Your newborn baby hears sounds more than words. 

Sing to your baby. Choose songs with simple rhythms or melodies. Twinkle, Twinkle, Little Star is a good choice. Sing along with the radio or just make up a song. Sing to her while fixing dinner or folding clothes, giving her a bath or combing her hair. Sing to your baby every chance you get.

The sound of your voice is more important than the words on a page.

Talk and read to your baby. Share your thoughts with your baby. Read aloud anything that interests you – a magazine article, novel or even make up a story. Talk about what you see.

In the first few months, your baby sees mostly in black and white.

Your baby recognizes black and white images and those with high contrast like bright red on white background. Read and show your baby books with black and white images; bold, bright colors and lots of white space; and books with faces of other babies.

Your baby needs to explore and feel different things.

Read books with different textures for your baby to touch and feel. As he starts to reach for objects and puts things in his mouth, select board books that have sturdy pages. Don’t be surprised if your baby puts a book in his mouth. Remove the book and give him a rattle while you read aloud. 

Be sure to place your baby on his tummy to help build neck and back muscles. Stay close by. This is a perfect time to sing and talk to your baby. You can prop a sturdy book with bright color pictures for him to see. Talk about what’s on the pages.

Encourage your baby as she begins to make her first sounds.

Your baby’s first sounds are likely burps that grow into “ooh” and “aah” noises and then babbling.
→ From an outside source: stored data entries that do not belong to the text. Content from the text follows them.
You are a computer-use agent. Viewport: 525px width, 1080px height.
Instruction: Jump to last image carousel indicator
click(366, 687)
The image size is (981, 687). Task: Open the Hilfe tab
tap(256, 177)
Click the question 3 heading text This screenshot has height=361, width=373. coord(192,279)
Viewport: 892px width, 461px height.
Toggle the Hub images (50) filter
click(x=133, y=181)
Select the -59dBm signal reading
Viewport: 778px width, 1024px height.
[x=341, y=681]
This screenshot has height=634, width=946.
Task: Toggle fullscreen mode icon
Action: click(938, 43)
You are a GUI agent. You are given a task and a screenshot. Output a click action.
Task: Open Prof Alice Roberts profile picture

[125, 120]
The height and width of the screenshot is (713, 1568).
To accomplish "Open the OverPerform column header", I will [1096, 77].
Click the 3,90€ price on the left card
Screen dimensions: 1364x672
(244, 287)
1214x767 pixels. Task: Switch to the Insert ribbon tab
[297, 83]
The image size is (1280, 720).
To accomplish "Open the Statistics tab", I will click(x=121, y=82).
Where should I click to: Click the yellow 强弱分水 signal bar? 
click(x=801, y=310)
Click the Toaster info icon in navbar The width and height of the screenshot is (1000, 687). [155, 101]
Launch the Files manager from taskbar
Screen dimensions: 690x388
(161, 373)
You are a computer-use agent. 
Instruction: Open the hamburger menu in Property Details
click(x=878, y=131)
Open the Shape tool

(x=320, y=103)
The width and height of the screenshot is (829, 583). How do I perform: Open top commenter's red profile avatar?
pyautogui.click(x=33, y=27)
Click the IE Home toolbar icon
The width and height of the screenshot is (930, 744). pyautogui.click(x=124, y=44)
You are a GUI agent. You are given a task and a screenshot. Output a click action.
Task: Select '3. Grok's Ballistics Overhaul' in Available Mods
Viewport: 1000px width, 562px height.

Read books that feature sounds like animal and vehicle noises. Check out Sandra's Boynton's Moo, Baa, La La La! Say “moo” to your baby when you read about cows and “meow” for the cats in the book. When you talk to your baby, imitate the sounds she makes.

Later in his first year, your baby learns the names of things.

As your baby grows, he begins to learn the names of things and loves to find objects on the pages of books. Pick books that allow you to point and say the names of objects. 

The number of different words your baby hears is important.

As your baby gets older and his listening skills grow, help build the number of words she hears by reading books that describe action such as “you can”, “we are”, “she is”. Try You Can Do It, Too! by Karen Baiker and Ken Wilson-Max.

Your baby has a short attention span.

All babies have short attention spans. It is less likely your baby will sit quietly for reading, particularly when he starts to crawl. This is a good time to sing, talk and play. Books with catchy songs, poems and nursery rhymes like Mary Had A Little Lamb are good choices. You may like My Very First Mother Goose. Limit your book-sharing time to just a few minutes. If your baby becomes fussy, stop and read again later.

Bond with your baby through reading.

Cuddle up with your baby and a book. Create a book-sharing routine by reading to your baby at bedtime or just before or after a nap.